[SELECTED TEXT — start]

The state Department of Agriculture is starting a public awareness campaign next month to remind Oregonians it’s illegal for dogs to enter grocery stores — unless it’s a service dog.

PORTLAND — Keep your paws off the meat.

The state Department of Agriculture is starting a public awareness campaign next month to remind Oregonians it’s illegal for dogs to enter grocery stores — unless it’s a service dog.

“There’s a trend, a growing trend, for people to treat their pets like a member of the family, but they forget we still have to draw the line between our furry children and those without paws,” said Vance Bybee, administrator of the agency’s Food Safety Division.

Bybee said the division gets more than 100 complaints a year about dogs doing inappropriate things in grocery stores, from urinating in the aisles to sniffing and licking food. The Portland Farmers Market banned dogs earlier this year because vendors and shoppers complained about sanitation, safety and crowding. One vendor lost a sandwich to a dog, and one customer who got tangled in a leash had to be taken to the hospital.

ODA officials hope the campaign will improve the situation. The dog-shaped posters and brochures will start appearing in grocery stores in September.

[SELECTED TEXT — finish]

CHECK YOUR UNDERSTANDING:
A – Copy the part of the article on dogs in grocery stores that runs between "Bybee said the" and "stores in September.", inclusive.
B – Write what comes next in the article on dogs in Oregon grocery stores, continuing after its last sentence.
The data bear no relation to the article on dogs in Oregon grocery stores.

[DATA PROVIDED — start]

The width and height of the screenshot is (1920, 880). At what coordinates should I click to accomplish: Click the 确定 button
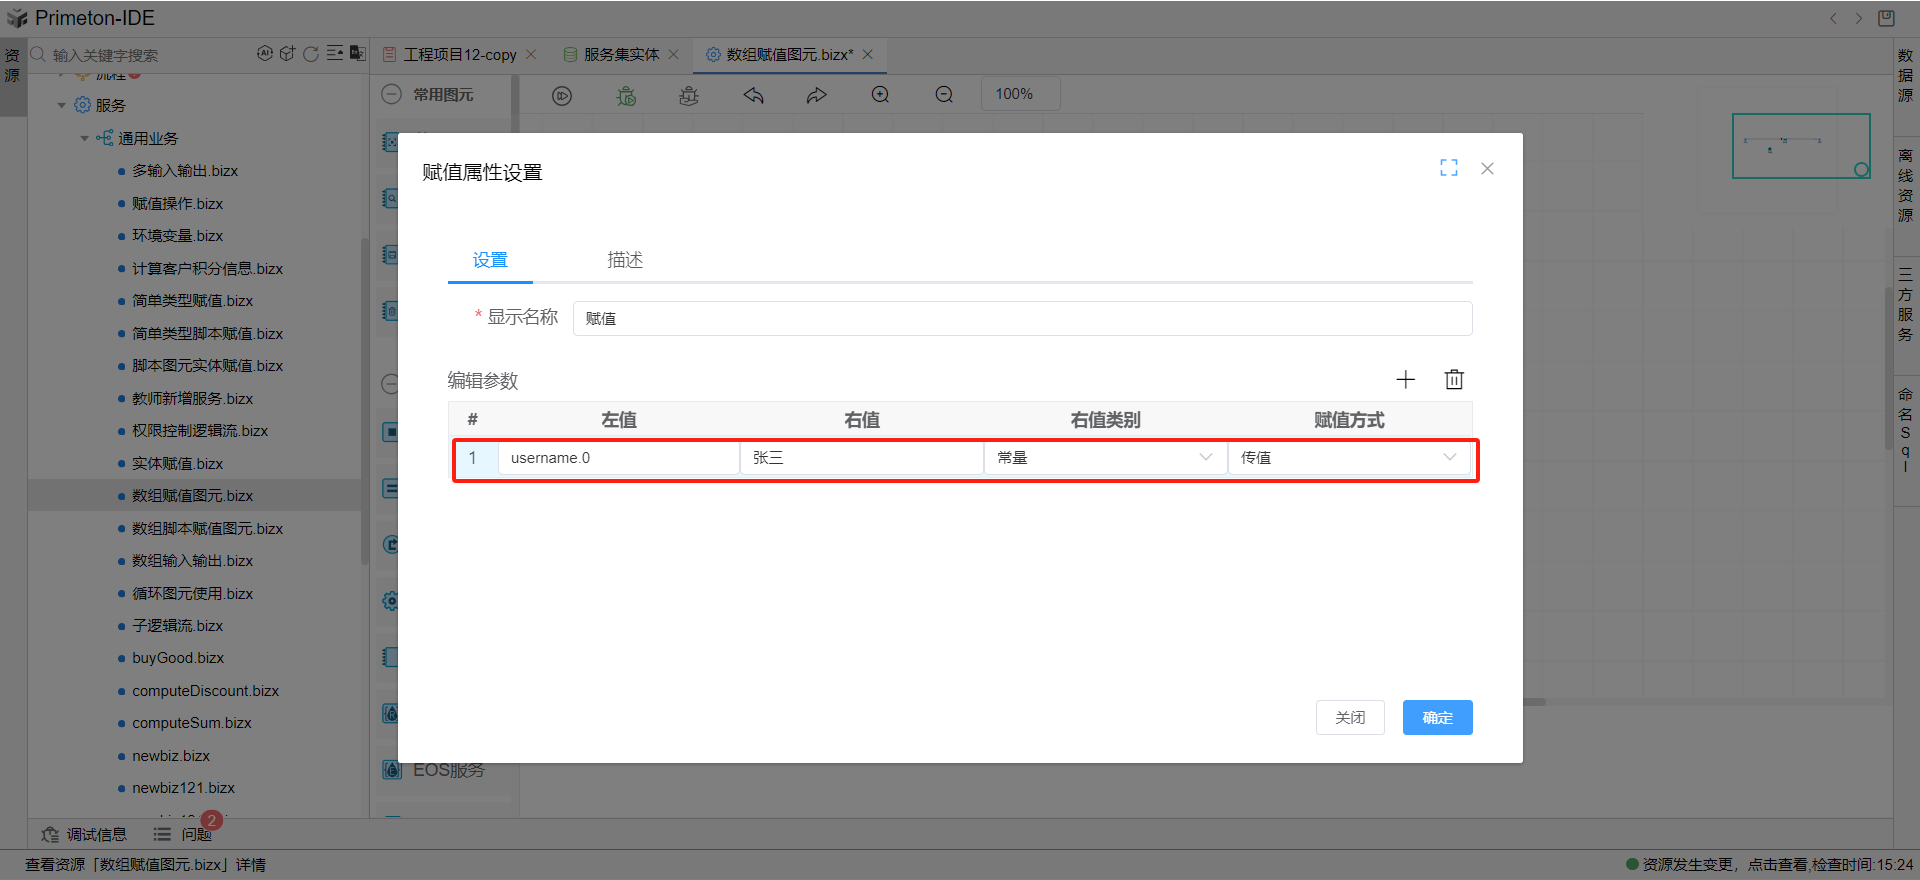tap(1437, 718)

[DATA PROVIDED — finish]

RESPONSES:
A –
Bybee said the division gets more than 100 complaints a year about dogs doing inappropriate things in grocery stores, from urinating in the aisles to sniffing and licking food. The Portland Farmers Market banned dogs earlier this year because vendors and shoppers complained about sanitation, safety and crowding. One vendor lost a sandwich to a dog, and one customer who got tangled in a leash had to be taken to the hospital.

ODA officials hope the campaign will improve the situation. The dog-shaped posters and brochures will start appearing in grocery stores in September.

B –
“Interestingly enough, we get more complaints in Bend and in the Pearl District of Portland where people are more affluent and have the opportunity to pamper their pets and feel this pet is a part of my family so I am entitled to do with it what I like,” Bybee said.

Besides the sense of entitlement, Bybee believes the situation has worsened because retailers are hesitant to ask customers personal questions about service dogs, fearing lawsuits. Managers can ask what your dog has been trained to do but not what your disability is.

“The person needs to identify the service the animal performs that they can’t do for themselves,” Bybee said. “There must be a direct link. It’s OK for retailers to ask that question.”